It looked like they were going to be martyrs, but al-Sistani snatched away their victory while saving their lives. This preserved (and perhaps even strengthened) their organization; but their political primacy was pre-empted byal-Sistani.
Did the U.S .win or lose in Najaf? The U.S. lost in two ways. It further alienated the Iraqis, so that neither the U.S. nor its client administration have any credibility on the street. It also lost the opportunity for a smashing military victory that might have won the November election for Bush and intimidated Shia militants enough to keep them quiet while the U.S. developed and implemented a new program for the Shia areas of the country.

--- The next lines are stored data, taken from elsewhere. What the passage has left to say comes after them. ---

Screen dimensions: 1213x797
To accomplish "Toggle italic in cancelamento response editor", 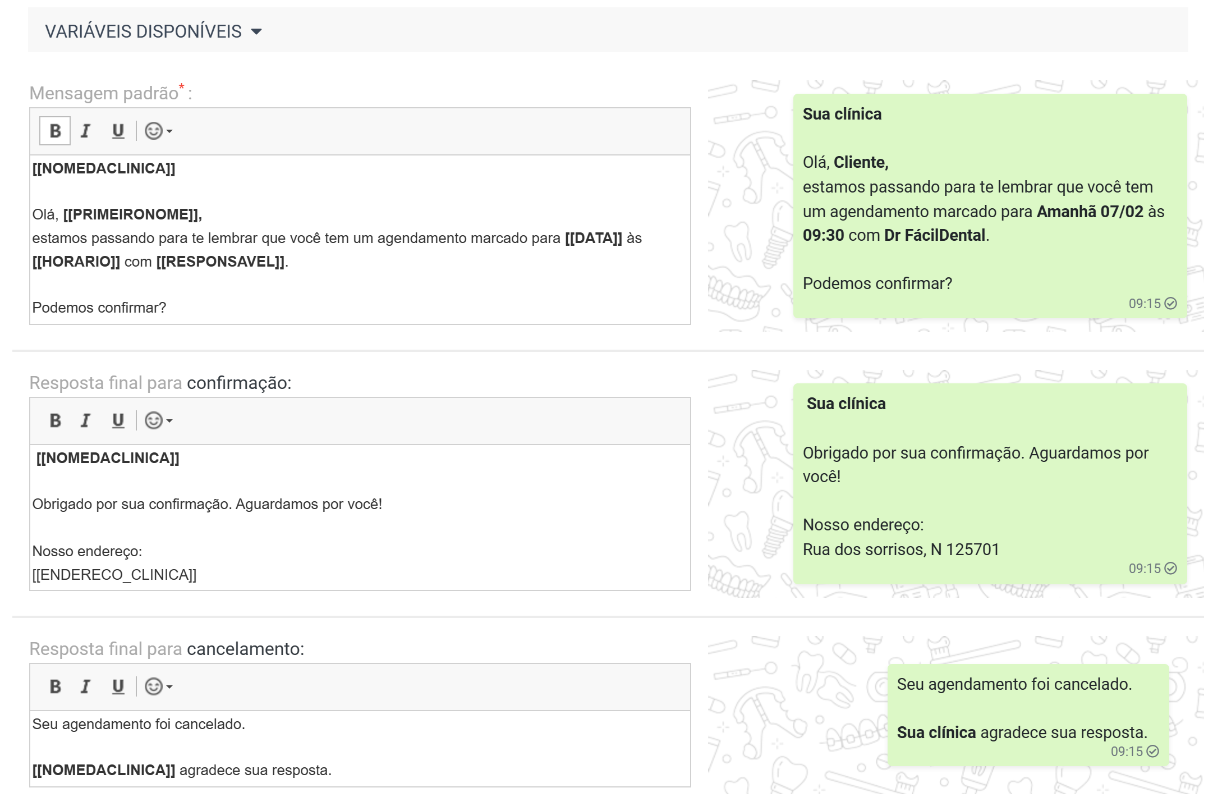I will click(85, 686).
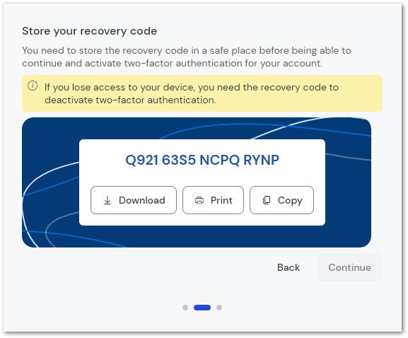Click the info circle icon in yellow banner

(33, 86)
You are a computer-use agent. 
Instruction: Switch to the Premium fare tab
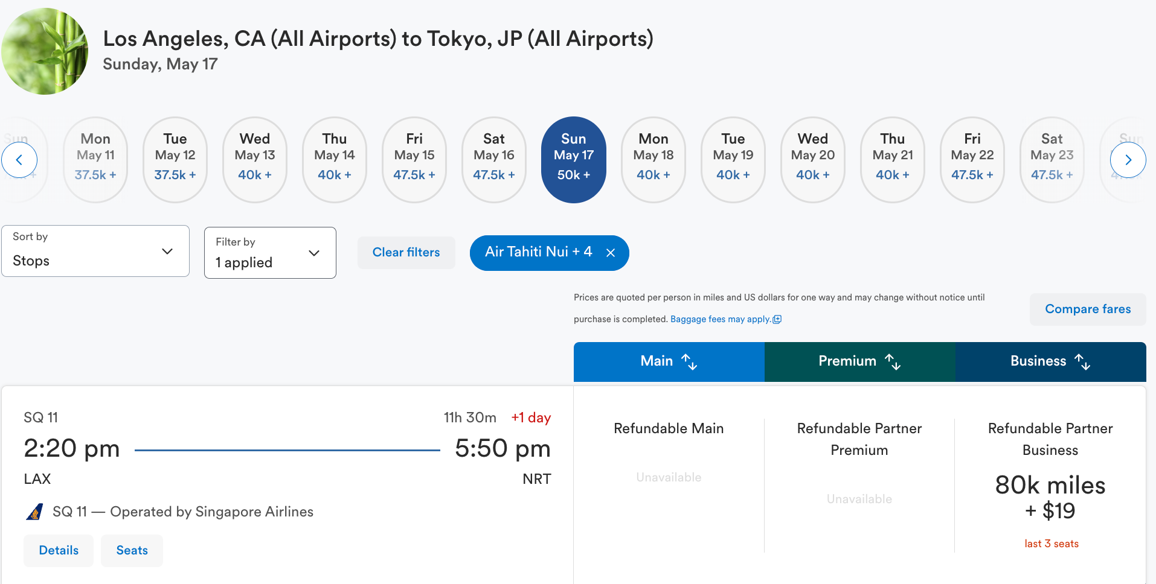pyautogui.click(x=847, y=361)
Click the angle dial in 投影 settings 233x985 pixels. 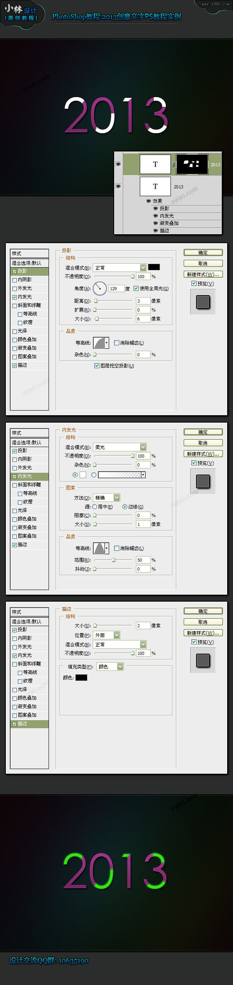pyautogui.click(x=100, y=288)
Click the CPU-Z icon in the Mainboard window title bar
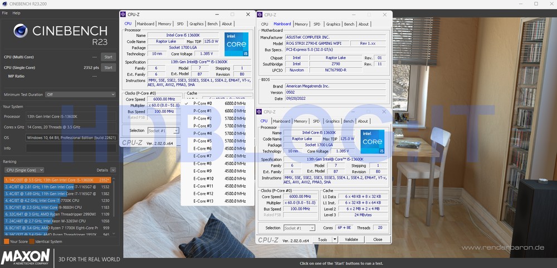557x268 pixels. pyautogui.click(x=260, y=15)
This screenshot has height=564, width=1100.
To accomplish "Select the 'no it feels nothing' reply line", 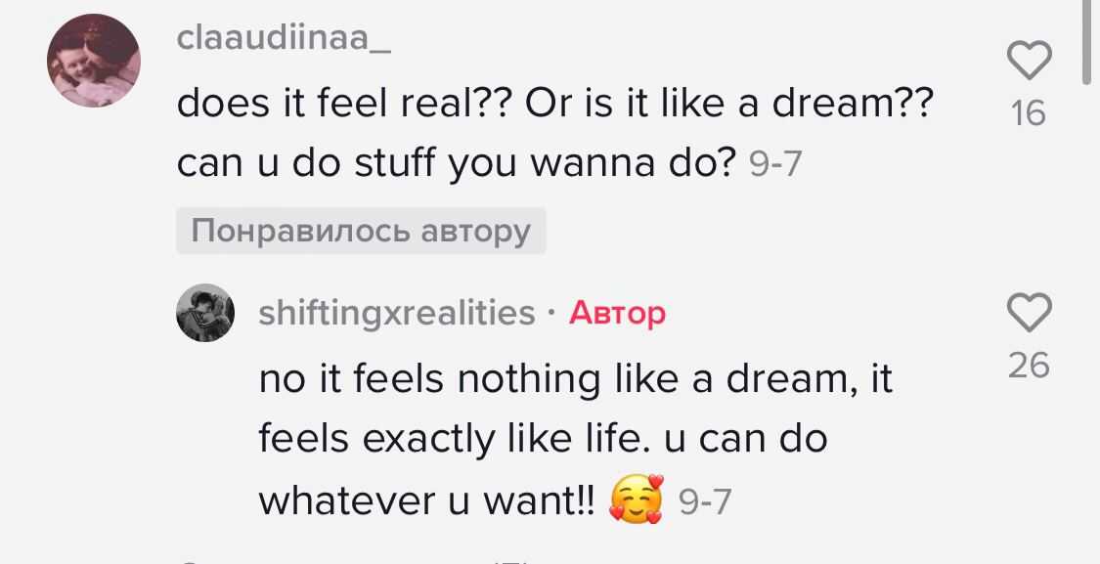I will click(576, 378).
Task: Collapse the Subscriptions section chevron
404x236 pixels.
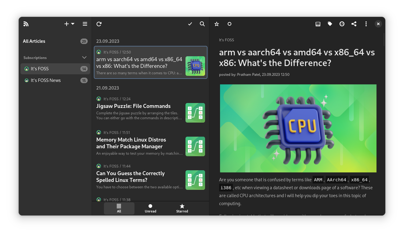Action: pyautogui.click(x=84, y=57)
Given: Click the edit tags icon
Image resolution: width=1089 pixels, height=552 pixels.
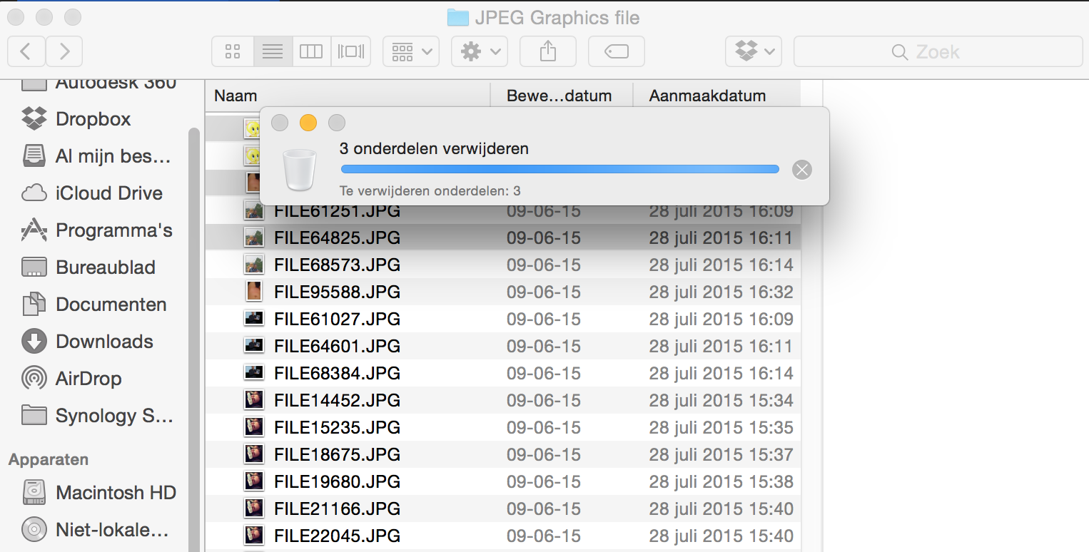Looking at the screenshot, I should click(x=616, y=51).
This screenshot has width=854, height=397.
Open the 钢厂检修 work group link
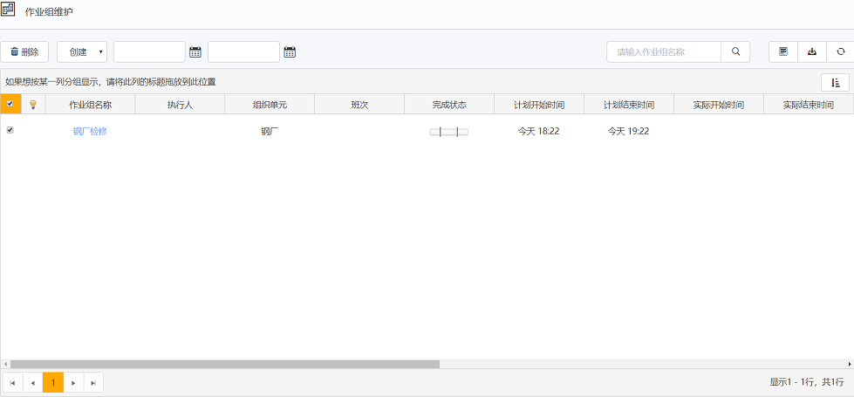tap(90, 131)
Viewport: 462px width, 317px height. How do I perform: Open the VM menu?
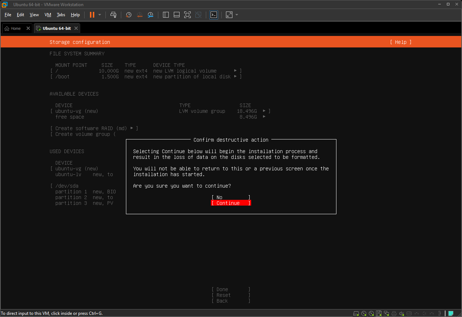point(48,15)

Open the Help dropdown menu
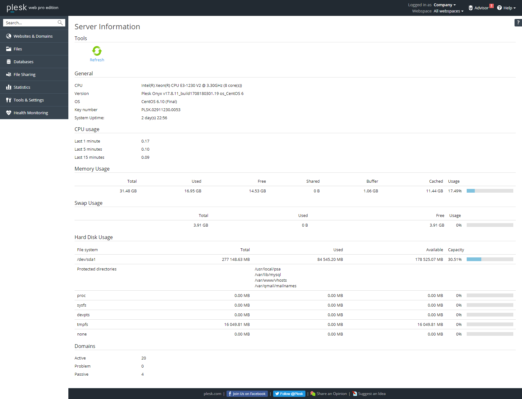click(506, 8)
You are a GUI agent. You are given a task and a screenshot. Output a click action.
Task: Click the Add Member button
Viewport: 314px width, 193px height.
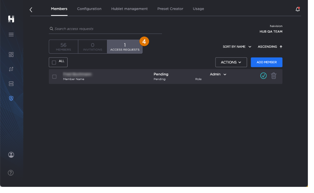coord(266,62)
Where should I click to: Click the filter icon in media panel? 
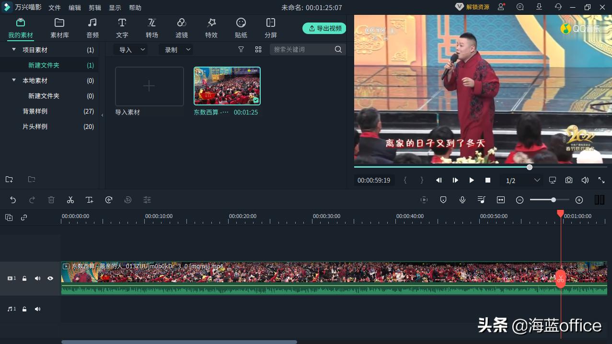241,49
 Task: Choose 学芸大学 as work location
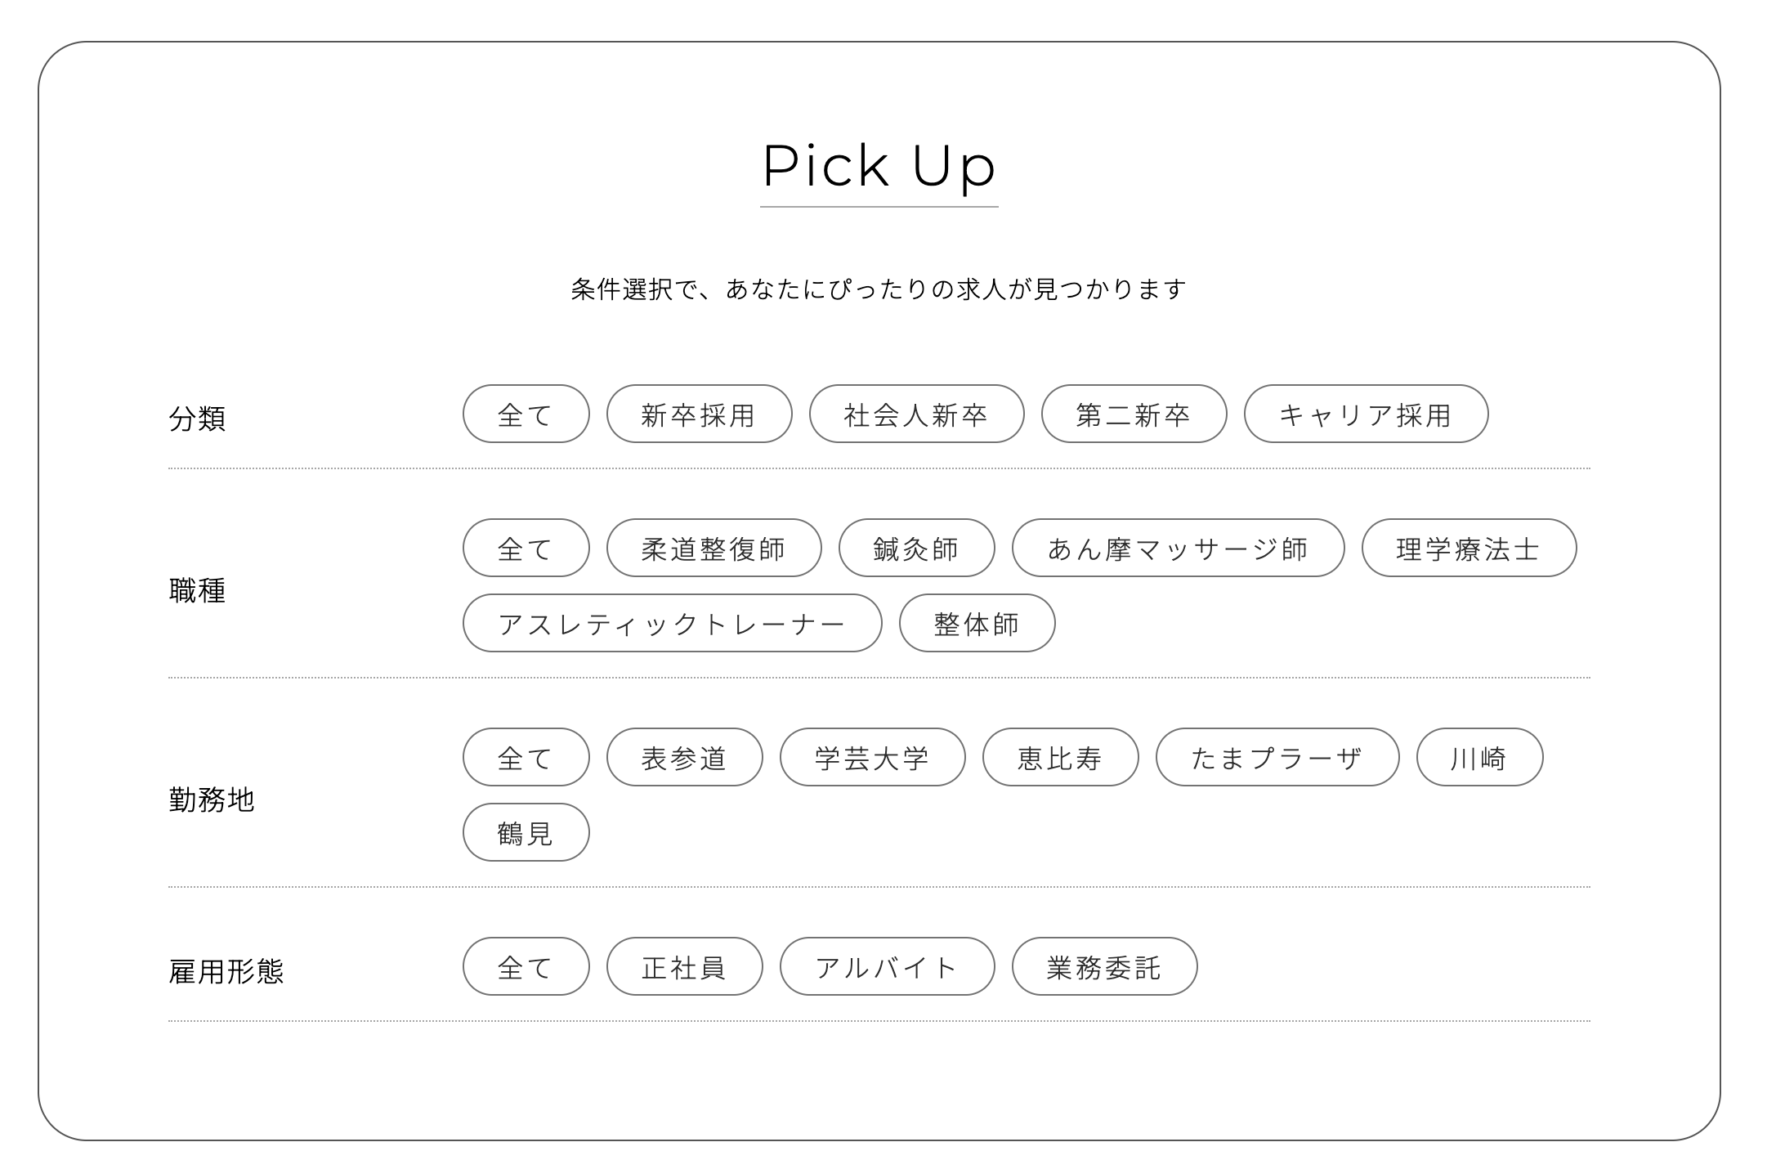click(x=872, y=758)
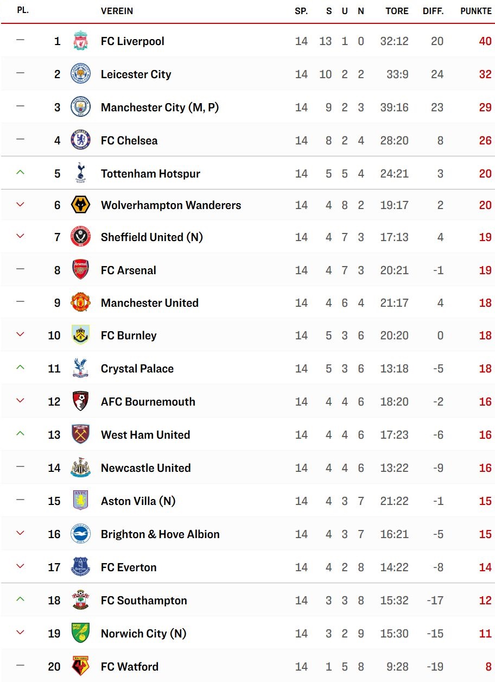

But the U.S. also won two things from al-Sistani's intervention. First, it was relieved of a terrible choice: either withdrawing without dislodging al Sadr (which would have been a monumental victory for al Sadr and would have led to liberated areas throughout the South of Iraq); or smashing the shrine and creating Islam-wide outrage that could have led to an immediate insurrection throughout the country. So the U.S. lived to try another strategy, which they would not have had the chance to do if al-Sistani had not intervened.
Second, al-Sistani's pre-emption provided a template for the new strategy that the U.S. adopted soon afterward. His truce-making provided an orderly process by which the Iraqi police (trained and controlled by the U.S.) took official control of old Najaf. Their authority is guaranteed by the legitimacy of al-Sistani, and therefore they have not had to face a challenge by militant Sadrists or other insurgents (though the police themselves may not remain loyal to the U.S., a process we have seen elsewhere already). For the U.S., this created the vision of parallel developments in other cities: an alliance with "moderates" that legitimated the Iraqi police while effectively removing the militants from the public life of the city.
The New U.S. Strategy.
The new U.S. strategy, then, is targeted at the cities where the guerrillas and their clerical leadership dominate, notably Falluja, Samarra, Tal Afar, and Sadr City (though there are several others which have not been in the news lately). The U.S. method is to negotiate with the clerics, offering extensive reconstruction aid in exchange for calling off the insurgency and perhaps delivering the guerrilla fighters over to the U.S. (They call this negotiating with the moderates to split with the militants.)
If they can get an agreement, then the U.S. marches into town and arrests at least some of the guerrillas, using informants to determine whom to target. If the guerrillas resist arrest, the U.S. annihilates them and the areas they take refuge in. If they melt into the population, then the Iraqi police and National Guard take up stations within the city to enforce the rule of a re-established local government. American troops outside the city maintain the capacity to intervene against any effort to challenge the police or National Guard.
To force an agreement, the U.S. threatens both economic and military attacks on the city as a whole. Part of the plan is to use brutal air power that can annihilate buildings or whole city blocks in an effort to convince residents and leaders that the cost of resistance is simply too high. The underlying assumption is that the "moderates" will eventually choose to negotiate rather than see their city destroyed. As one marine officer in Falluja told Washington Post reporter Rajiv Chadrasekaran, the goal is "to split the city, to get the good people of the city on one side and the terrorists on the other."
The new plan is designed to achieve two goals. First, the U.S. hopes to drastically reduce the number of attacks on U.S. convoys and bases outside the cities. These attacks are planned within the cities, the weapons used are stockpiled there, and the guerrillas are protected from detection by their civilian identities as members of local communities. By demobilizing, arresting, or killing the guerillas, the new plan holds the potential to drastically reduce the direct attacks on U.S. forces.